Un cuento
No le gustaba nada ir solo a ningún sitio. Le parecía que todo el mundo lo miraba y se reía, como pensando que el muy tonto no tenia ni amigos ni novia, y eso no era verdad; tenia unos cuantos amigotes, y era con ellos con los que iba a tomar un café, al cine o a cualquier lugar. Ir solo de fiesta un sábado por la noche sería la típica cosa que el no haría jamás de la vida. Pero ese día lo hizo. Sin saber muy bien por que se sentó en el coche y dejó que el volante y la brisa que entraba por la ventana medio abierta lo guiasen.
Terminó delante de unas carpas. Allí estaba, comprando la entrada para un lugar del que no le gustaba ni la música ni la gente. Estuvo paseando un rato, viendo a la gente cantar y bailar. Caminaba como ausente, sorteando los borrachos y las copas. No pensaba ni interactuaba con los demás, tan solo estaba.

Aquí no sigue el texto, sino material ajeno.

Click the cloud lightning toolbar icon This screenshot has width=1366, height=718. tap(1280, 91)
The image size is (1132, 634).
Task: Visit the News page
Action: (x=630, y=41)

Un poco más tarde le pareció que allí ya no pintaba nada y se fue. Mientras caminaba al lado de la larguísima cola de coches aparcados sintió que algo no funcionaba. Algo se movía en su estómago. Apenas había tomado la consumición de la entrada, así que borrachera no podía ser. En cualquier caso tampoco le pareció muy extraño cuando notó la necesidad de vomitar. De pié y abriendo las piernas como para alejarlas de posibles salpicones esperó a que pasase lo inevitable. Pero con la primera arcada no salió nada de lo habitual, sino que de la boca se entrevió una larga y bífida lengua que pronto se convirtió en la cabeza de una serpiente. Sin asustarse lo más mínimo el chico continuó empujando hasta que sacó un poco más del cuerpo de aquel animal. Entonces, cuando la serpiente ya se podía mover lo suficiente como para girar la cabeza, los dos se quedaron mirando y ella asintió, como dando su aprobación, y él la cogió por detrás de la cabeza y tiró hasta sacarla de dentro. Del esfuerzo cayó al asfalto extenuado, recuperando la respiración, pero tranquilo y relajado como nunca. Ella pasó un buen rato restregándose por el suelo para sacar la bilis que impregnaba sus escamas; después se acercó lentamente a la cara del chico, todavía tumbado, y se miraron un buen rato hasta que ella empezó a encorvar su cuerpo en posición amenazante. Entonces él levantó el dedo, lo puso entre los dos y dijo: “No me amenaces. Somos la misma persona”. La serpiente, sin cambiar su postura, empezó a recular hasta desaparecer detrás de unos matorrales.
Al poco rato el chico llegó a su casa. Era temprano, las dos o las tres de la madrugada, así que se puso a hacer zapping un rato. No le sorprendía nada de lo que esa noche le había pasado y eso era, justamente, lo que más le extrañaba. Delante de la televisión, tumbado en el sofá, se quedo dormido y descansó como un niño durante muchas horas.